If it’s not apparent already, form is so closely tied to function in After Hours and its conjoining worldview. Watching a movie like this makes one beg the question: What’s the point?
Scorsese proves his skills once more under very different circumstances and if you watch After Hours off the cuff, it shows the breadth of his filmography. It was a period where he had to get creative as far as funding and the projects he pursued.
But, regardless, it still feels like a bit of an outlier, and it never engages with me in the same manner as his other works. It has nothing to do with it being slow or prozaic. Those are not words I would use to describe it. But as with anything Kafkaesque (I admittedly haven’t read Joyce so I can’t make that comparison), there’s a pervasive all-compassing sense of fateful pointlessness.

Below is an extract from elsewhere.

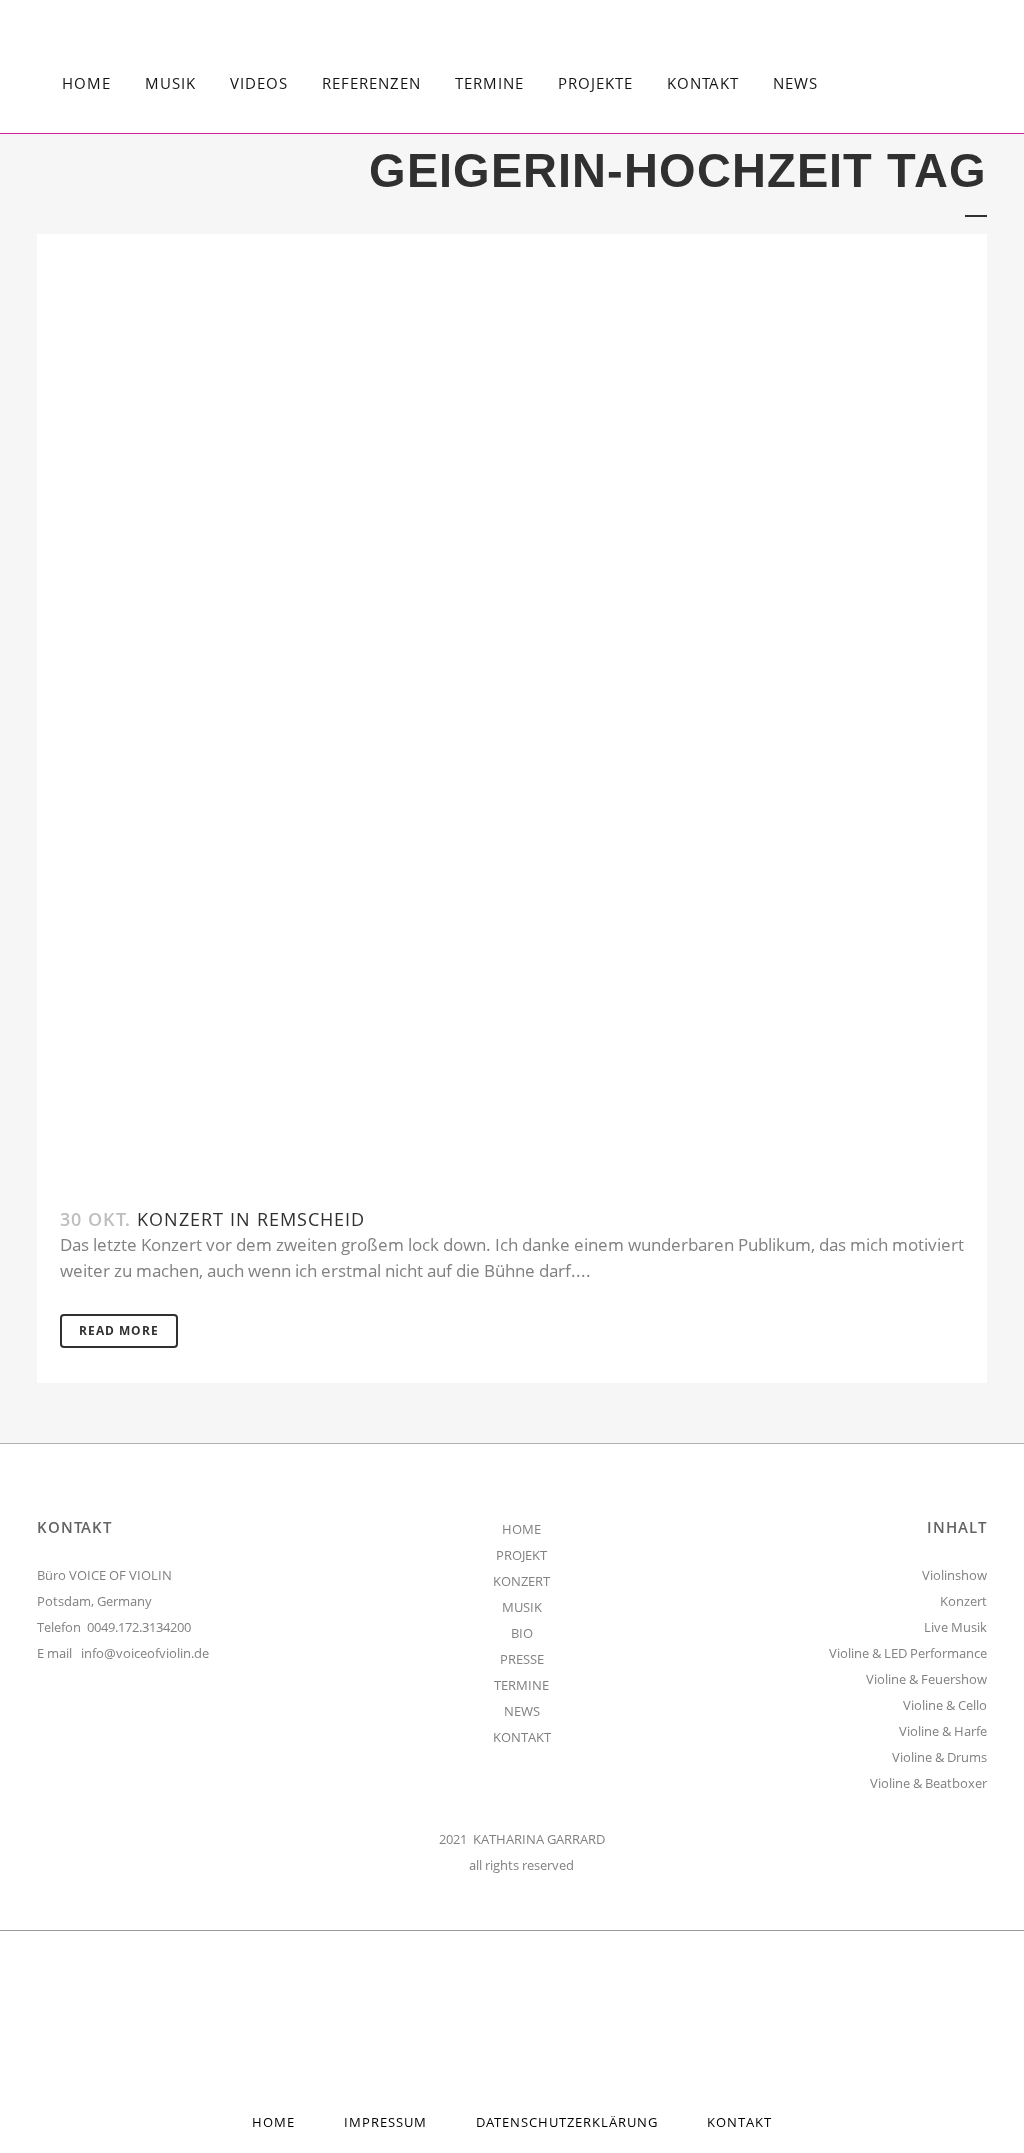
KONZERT (521, 1581)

In one manner, it’s so very much of the ’80s in creating and establishing an environment for its main protagonist. And yet it goes beyond any sense of reality, gladly becoming this bleak, otherworldly metaphor for life. Minion happily takes the story to surreal digressions of dark and still comic proportions.

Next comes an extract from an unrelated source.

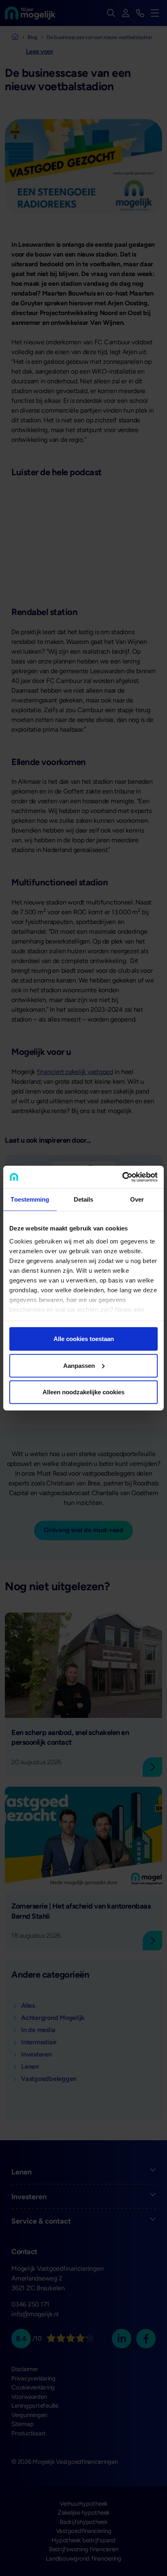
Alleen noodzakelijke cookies (83, 1392)
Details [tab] (84, 1199)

It lacks the timelessness of Scorsese’s greatest and most personal achievements and there is not the same human connection. Certainly, being different is not always bad. There are few qualms with enjoying the utter lunacy. However, somehow it only manages to be something to be admired from an aloof distance. Like a paper mache statue or a bit of Mozart or Bach, at least how they are applied here.
They impress me, but in a manner of speaking, I never feel touched and animated in any way. If we are to consider the film’s remaining metaphor, we do not leave the movie changed. We are right back where we began no doubt asking ourselves, where does this leave us? I suppose it’s better than being encased in paper mache for eternity. That’s some consolation.